Aside from general corporate formalities applicable to all corporations, other rules apply to those entities that have elected to be taxed as pass-through S corporations. Through the S election, the IRS allows qualified corporations to avoid double taxation, but any corporation electing S status faces a grave risk if Internal Revenue Code requirements are not scrupulously observed.
These standards are inflexible and are often inadvertently breached by control group members not familiar with the requirements. For example, transfer of stock to a party not qualified to be an S shareholder is likely to result in the forfeiture of the election and an onerous tax burden. Even more insidious are financial transactions for the benefit of some but not all shareholders. S corporations may have only one class of stock and unequal payments to shareholders may be deemed implied distributions which could also jeopardize S status. Whether or not full director approval of a given corporate act is required, a full airing of the issue decreases the possibility of a costly ministerial mistake.

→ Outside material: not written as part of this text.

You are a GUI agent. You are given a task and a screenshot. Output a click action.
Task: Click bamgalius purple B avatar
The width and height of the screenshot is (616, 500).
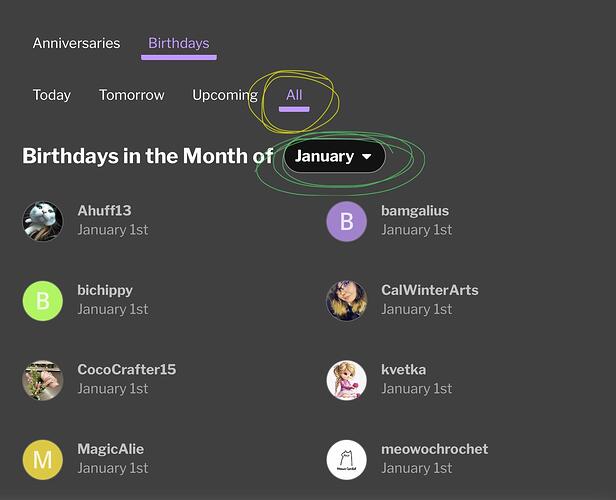coord(346,221)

Corporations and their control groups have long been afforded special protections and rights by statute. For example, a corporation’s shareholders are generally immune from personal liability for corporate actions. However these rights and protections are dependent on compliance with statutory requirements. If formalities are not followed, a corporation’s shareholders, officers and directors could lose the liability protection afforded by corporate status through a process known as piercing the corporate veil. The corporate status provides many benefits, but it imposes coincident obligations. The savvy businessman or woman will be careful to keep these in mind.